A clinical diagnosis of multiple endocrine neoplasia type 1 (MEN1) syndrome is usually confirmed with genetic testing in the germline. It is expected that menin protein expression is lost in MEN1-related tumors. Therefore, we investigated the potential of menin immunohistochemistry in parathyroid adenomas as an additional tool in the recognition and genetic diagnosis of MEN1 syndrome. Local pathology archives were searched for parathyroid tumors from patients with MEN1 syndrome and without MEN1, including sporadic, patients with multiple endocrine neoplasia type 2A and hyperparathyroidism-jaw parathyroid tumors. Menin immunohistochemistry was performed and its use to identify MEN1-related tumors was assessed. Twenty-nine parathyroid tumors from 16 patients with MEN1 and 61 patients with parathyroid tumors from 32 non-MEN1 were evaluated.

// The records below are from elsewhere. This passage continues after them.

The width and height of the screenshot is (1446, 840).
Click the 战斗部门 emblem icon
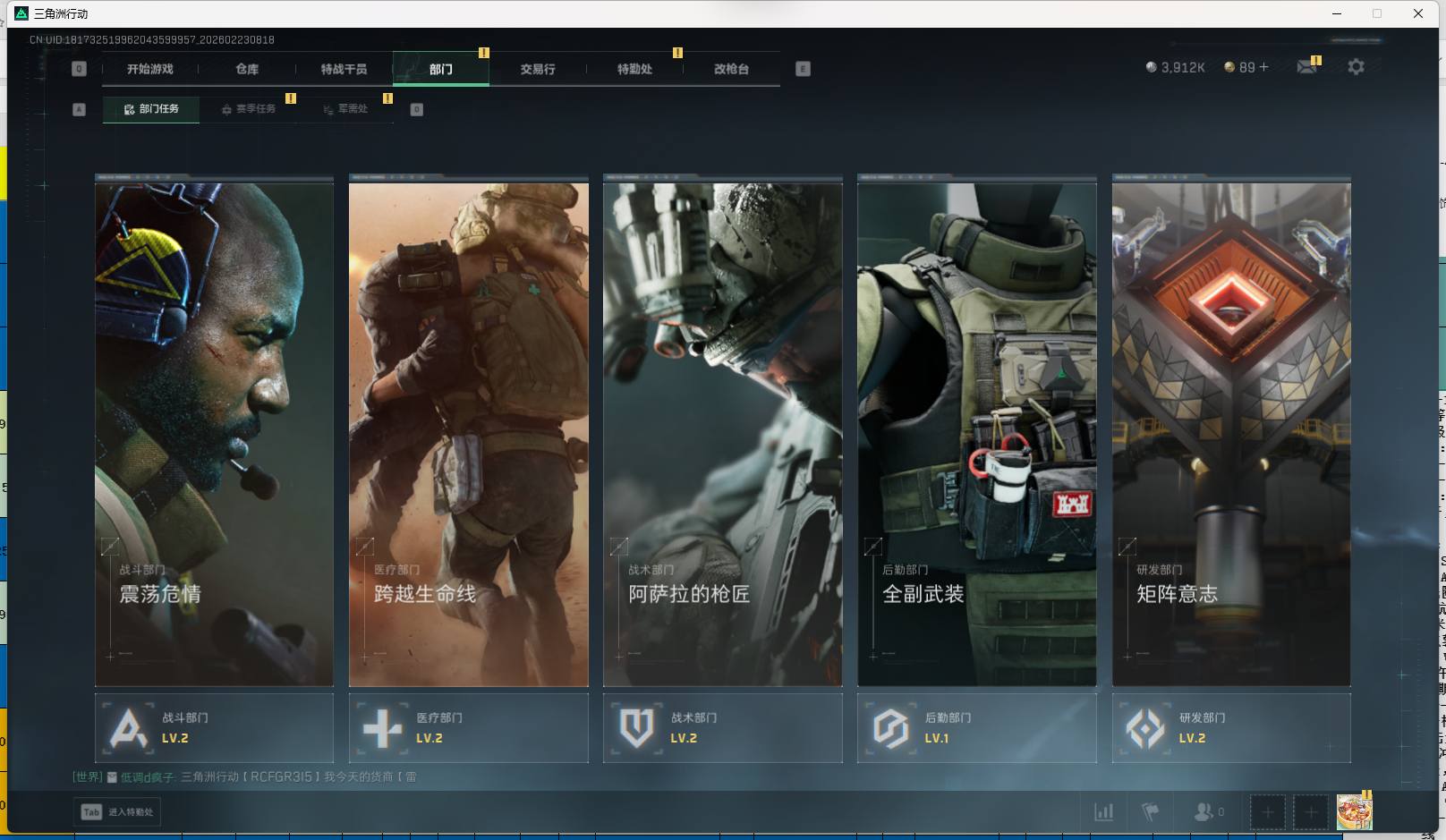click(x=128, y=728)
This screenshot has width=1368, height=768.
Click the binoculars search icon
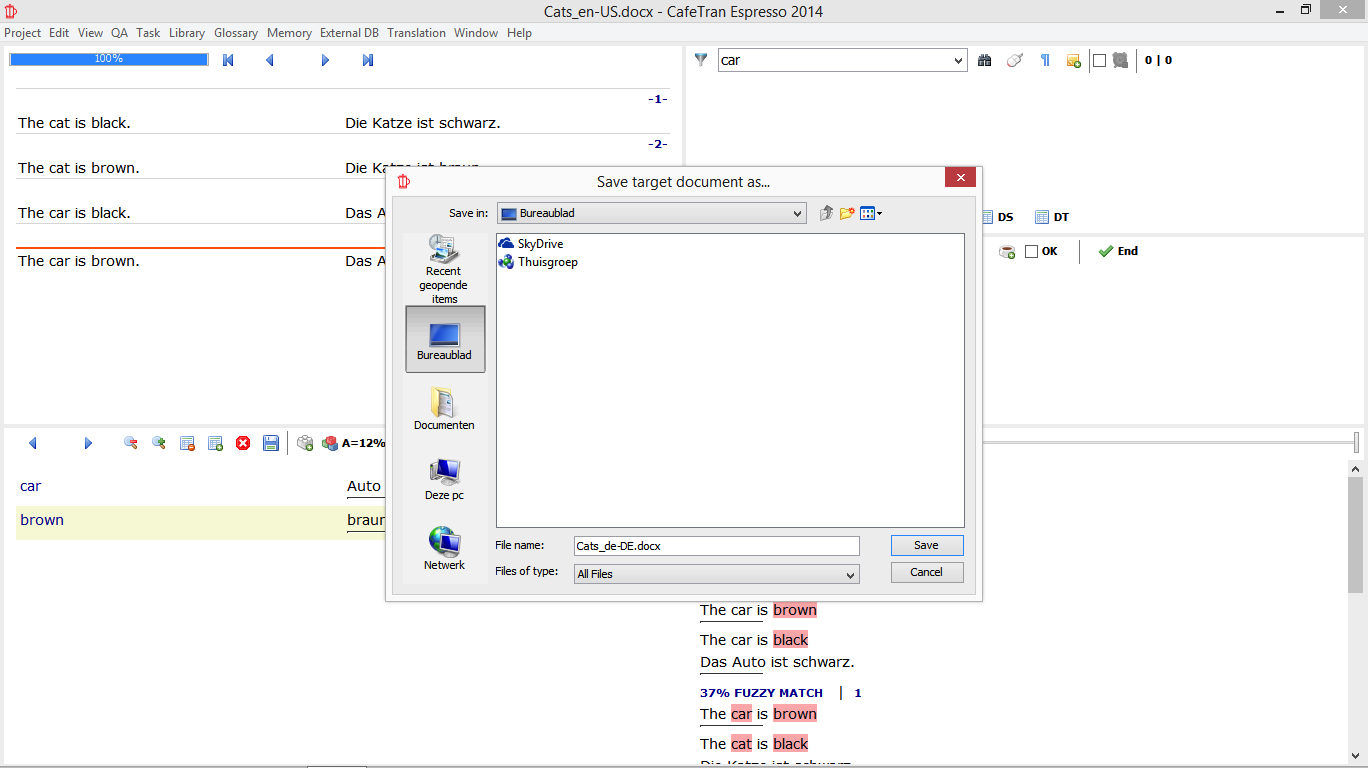point(985,60)
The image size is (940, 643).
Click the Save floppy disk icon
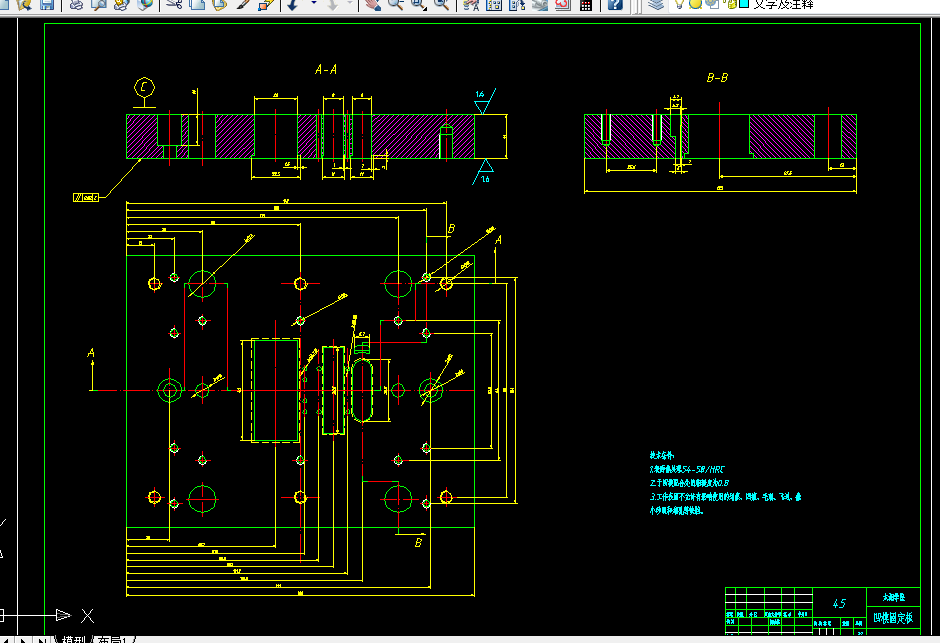47,4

Immunohistochemical nuclear menin loss in one or more tumors was found in 100% of patients with MEN1 and 9% of patients with non-MEN1. In patients with multiple tumors, menin loss in at least one tumor was seen in 100% of 8 patients with MEN1 and 21% of patients with 14 non-MEN1. Using a cutoff of at least 2 tumors showing menin loss per patient, the positive and negative predictive values for the diagnosis MEN1 were both 100%. The practical and additional value of menin immunohistochemistry in clinical genetic MEN1 diagnosis is further illustrated by menin immunohistochemistry in 2 cases with a germline variant of unknown significance in the MEN1 gene. Menin immunohistochemistry is useful in the recognition of MEN1 syndrome as well as in the clinical genetic analysis of patients with inconclusive MEN1 germline testing.

FIGURE 1

Menin immunohistochemical staining and LOH-analysis. A, Sporadic parathyroid tumor (patient 24) showing preserved nuclear menin expression by immunohistochemistry. B, MEN1 syndrome-related parathyroid tumor (patient 16) showing absent nuclear menin expression by immunohistochemistry. C, LOH analysis of patient 16, using SNP-array showing MEN1 LOH.

FIGURE 2

Menin immunohistochemistry and LOH-analysis of 2 parathyroid tumor patients with a clinical suspicion of MEN1 syndrome and a MEN1 VUS mutation. One patient (patient 49) showed retained menin expression (A) and LOH analysis using a SNP array showed no copy number variation nor heterozygous loss of MEN1 (B). The second patient (patient 50) showed aberrant nuclear menin staining by immunohistochemistry (C) and a LOH analysis using an SNP array showed monosomy of chromosome 11, including heterozygous loss of MEN1 (D).